The case was brought by Schmack’s predecessor, Clay Campbell, and there is no love lost between the two. Schmack narrowly defeated Campbell in an election held just a few weeks after McCullough was convicted.

Schmack was unsparing in his criticism of the way Campbell and state police investigators handled the case, going so far as to say they withheld evidence that didn’t suit their time line from judges and grand juries to arrest and convict McCullough.

Ridulph took exception to Schmack’s use of FBI and police reports that had been barred from the trial to exonerate the man he believes is his sister’s killer. He said the prosecutor was acting more like a defense attorney.

“Whatever his motives, Richard Schmack is on a crusade to free Jack McCullough,” Ridulph wrote in his motion. “To allow him to do this goes against everything we as human beings should expect from one another.”

But others coming to court Tuesday hold the opposite opinion.

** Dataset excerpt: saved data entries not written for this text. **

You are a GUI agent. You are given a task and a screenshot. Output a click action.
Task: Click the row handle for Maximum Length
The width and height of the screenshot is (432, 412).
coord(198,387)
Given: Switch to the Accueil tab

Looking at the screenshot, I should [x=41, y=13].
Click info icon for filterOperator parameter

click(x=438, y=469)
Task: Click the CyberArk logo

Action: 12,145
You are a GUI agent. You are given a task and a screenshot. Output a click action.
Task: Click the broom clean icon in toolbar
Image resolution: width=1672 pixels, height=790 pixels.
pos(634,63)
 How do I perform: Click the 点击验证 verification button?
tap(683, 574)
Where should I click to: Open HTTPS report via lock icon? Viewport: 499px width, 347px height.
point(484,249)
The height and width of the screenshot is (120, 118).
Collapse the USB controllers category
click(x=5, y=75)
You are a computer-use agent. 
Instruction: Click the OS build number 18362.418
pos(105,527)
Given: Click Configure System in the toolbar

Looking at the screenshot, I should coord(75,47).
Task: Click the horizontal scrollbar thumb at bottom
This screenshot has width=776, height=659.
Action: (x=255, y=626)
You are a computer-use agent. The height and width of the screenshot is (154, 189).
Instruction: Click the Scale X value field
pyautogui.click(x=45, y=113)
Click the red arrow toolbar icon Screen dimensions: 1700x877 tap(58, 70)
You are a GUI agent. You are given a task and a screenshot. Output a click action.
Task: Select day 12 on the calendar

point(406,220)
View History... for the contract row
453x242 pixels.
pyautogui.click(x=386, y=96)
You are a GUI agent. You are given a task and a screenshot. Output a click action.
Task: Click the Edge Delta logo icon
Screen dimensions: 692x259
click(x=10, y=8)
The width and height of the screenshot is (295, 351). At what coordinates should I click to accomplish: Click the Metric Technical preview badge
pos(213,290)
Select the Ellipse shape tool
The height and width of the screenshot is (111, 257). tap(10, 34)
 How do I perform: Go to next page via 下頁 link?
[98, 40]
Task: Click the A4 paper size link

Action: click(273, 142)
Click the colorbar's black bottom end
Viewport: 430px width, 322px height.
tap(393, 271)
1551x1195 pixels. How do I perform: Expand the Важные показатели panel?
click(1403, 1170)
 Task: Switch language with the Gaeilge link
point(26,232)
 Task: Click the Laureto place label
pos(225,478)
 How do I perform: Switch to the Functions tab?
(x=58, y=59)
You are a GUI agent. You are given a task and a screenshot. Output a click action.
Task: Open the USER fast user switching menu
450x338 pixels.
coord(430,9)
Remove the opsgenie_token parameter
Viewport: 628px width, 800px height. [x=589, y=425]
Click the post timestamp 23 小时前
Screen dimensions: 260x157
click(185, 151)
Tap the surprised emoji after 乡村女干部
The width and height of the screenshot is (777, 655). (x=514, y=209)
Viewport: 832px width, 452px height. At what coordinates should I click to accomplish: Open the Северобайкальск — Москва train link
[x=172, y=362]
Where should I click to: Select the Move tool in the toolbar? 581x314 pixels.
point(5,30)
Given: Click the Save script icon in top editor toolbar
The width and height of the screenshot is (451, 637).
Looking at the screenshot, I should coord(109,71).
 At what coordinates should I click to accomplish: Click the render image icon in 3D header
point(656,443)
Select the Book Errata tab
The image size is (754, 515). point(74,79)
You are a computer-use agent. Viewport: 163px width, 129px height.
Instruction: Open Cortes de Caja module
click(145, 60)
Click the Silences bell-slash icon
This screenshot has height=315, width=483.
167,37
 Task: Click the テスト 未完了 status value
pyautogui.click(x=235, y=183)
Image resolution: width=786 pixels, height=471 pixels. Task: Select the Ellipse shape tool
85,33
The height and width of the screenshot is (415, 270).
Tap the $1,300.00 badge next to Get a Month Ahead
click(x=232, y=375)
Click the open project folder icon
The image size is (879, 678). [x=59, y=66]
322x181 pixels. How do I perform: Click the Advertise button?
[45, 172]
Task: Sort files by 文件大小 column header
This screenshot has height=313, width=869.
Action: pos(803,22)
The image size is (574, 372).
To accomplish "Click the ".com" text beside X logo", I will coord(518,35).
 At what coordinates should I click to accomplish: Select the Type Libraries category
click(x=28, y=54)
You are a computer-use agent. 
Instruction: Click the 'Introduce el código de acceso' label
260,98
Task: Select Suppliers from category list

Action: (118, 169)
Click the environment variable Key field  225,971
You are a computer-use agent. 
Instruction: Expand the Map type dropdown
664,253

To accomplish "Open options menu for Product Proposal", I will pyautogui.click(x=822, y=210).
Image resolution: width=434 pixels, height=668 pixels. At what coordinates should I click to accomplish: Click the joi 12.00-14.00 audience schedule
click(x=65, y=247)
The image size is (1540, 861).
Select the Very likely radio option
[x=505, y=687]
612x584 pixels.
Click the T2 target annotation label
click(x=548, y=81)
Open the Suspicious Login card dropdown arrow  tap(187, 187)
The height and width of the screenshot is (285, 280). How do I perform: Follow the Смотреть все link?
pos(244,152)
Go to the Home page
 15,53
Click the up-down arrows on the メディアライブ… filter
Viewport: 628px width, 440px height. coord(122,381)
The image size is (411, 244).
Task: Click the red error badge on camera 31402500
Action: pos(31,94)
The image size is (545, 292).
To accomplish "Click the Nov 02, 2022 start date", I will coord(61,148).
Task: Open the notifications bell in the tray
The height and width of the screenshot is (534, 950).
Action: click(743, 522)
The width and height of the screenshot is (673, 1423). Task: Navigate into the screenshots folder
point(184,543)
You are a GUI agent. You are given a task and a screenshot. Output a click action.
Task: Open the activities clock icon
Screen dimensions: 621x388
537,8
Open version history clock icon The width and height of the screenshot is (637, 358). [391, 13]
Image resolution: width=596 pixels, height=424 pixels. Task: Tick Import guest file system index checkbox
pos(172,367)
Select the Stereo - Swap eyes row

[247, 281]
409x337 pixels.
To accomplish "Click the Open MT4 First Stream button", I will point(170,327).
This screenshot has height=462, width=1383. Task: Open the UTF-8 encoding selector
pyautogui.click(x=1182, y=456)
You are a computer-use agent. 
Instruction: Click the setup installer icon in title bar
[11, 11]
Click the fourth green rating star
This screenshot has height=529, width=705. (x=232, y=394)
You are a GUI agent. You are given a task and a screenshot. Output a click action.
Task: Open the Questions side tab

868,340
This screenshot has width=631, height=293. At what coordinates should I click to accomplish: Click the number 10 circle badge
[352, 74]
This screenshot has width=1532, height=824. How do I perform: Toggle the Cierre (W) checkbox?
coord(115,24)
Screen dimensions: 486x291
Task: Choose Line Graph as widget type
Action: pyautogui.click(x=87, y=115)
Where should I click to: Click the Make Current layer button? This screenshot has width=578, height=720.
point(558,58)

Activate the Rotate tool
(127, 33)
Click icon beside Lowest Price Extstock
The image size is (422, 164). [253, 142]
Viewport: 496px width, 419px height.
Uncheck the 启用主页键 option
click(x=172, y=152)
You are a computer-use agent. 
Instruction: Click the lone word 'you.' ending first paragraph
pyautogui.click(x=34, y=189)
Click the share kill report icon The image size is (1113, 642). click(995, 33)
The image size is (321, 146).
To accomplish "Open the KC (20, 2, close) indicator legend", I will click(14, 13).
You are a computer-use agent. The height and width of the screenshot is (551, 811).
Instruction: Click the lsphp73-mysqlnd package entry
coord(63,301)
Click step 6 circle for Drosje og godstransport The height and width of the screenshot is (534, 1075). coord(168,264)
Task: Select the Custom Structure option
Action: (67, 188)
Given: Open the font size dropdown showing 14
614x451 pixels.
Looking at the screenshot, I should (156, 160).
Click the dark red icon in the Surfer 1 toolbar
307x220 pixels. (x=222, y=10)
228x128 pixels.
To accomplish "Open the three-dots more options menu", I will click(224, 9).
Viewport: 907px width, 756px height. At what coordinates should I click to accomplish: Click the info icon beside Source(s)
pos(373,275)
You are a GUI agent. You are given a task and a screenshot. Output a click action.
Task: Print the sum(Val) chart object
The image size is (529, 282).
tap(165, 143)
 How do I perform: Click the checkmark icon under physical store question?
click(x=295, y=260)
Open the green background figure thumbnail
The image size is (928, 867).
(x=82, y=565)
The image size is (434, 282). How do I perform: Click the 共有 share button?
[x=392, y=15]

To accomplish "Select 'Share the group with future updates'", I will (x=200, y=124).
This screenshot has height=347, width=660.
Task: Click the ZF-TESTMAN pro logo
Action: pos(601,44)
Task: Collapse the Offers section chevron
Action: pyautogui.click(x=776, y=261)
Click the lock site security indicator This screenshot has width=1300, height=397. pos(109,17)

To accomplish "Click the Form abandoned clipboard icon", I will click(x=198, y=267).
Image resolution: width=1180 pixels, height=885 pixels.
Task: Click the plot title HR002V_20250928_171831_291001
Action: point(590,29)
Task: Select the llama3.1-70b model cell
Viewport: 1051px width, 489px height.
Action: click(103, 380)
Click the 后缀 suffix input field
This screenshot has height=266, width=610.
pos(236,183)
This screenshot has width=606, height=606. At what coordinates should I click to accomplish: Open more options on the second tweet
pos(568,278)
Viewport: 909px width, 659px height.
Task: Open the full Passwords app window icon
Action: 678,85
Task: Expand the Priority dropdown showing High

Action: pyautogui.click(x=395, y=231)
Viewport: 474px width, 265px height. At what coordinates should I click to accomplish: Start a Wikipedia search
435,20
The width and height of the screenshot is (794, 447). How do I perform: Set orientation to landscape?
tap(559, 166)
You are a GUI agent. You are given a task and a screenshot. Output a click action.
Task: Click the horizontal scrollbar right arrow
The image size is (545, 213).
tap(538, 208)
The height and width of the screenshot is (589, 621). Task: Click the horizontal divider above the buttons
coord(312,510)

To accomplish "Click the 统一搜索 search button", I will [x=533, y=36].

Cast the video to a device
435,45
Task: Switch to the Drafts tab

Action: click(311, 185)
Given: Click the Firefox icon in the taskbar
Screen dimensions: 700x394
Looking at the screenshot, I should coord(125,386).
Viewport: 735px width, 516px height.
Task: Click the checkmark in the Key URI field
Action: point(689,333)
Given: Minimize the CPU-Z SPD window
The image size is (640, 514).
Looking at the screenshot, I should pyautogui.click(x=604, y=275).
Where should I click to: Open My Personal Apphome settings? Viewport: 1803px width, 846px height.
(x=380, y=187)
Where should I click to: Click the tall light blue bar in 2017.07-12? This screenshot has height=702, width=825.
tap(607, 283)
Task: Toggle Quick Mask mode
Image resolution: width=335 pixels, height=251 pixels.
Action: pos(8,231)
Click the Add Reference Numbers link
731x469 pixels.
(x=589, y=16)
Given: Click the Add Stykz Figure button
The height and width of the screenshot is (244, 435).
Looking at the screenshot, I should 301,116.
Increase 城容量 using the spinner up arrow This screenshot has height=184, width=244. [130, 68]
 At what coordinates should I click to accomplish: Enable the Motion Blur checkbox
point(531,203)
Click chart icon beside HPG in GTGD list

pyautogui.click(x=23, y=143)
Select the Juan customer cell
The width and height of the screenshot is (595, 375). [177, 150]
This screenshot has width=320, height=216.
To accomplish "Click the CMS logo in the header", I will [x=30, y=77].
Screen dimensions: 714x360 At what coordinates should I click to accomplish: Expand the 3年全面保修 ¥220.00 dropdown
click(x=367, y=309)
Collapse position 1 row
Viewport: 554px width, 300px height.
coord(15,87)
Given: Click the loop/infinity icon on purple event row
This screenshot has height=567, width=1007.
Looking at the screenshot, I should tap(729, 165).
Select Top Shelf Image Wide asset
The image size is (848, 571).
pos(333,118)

O’Connor, McCullough’s stepdaughter, said she considers Schmack’s actions to be courageous.

Some in Sycamore have accused the prosecutor of playing politics with the case to bolster his campaign for re-election. But Schmack says pushing to overturn a guilty verdict could be considered career suicide for a prosecutor.

“I really had no choice but to file something,” he told CNN before the hearing.

“If I lose an election because I had some part in freeing someone from prison for a crime they did not commit, that’s fine with me. The fact that it’s taken me three years to do that might be a reason for people to say I should’ve acted faster, and I won’t necessarily disagree with them.”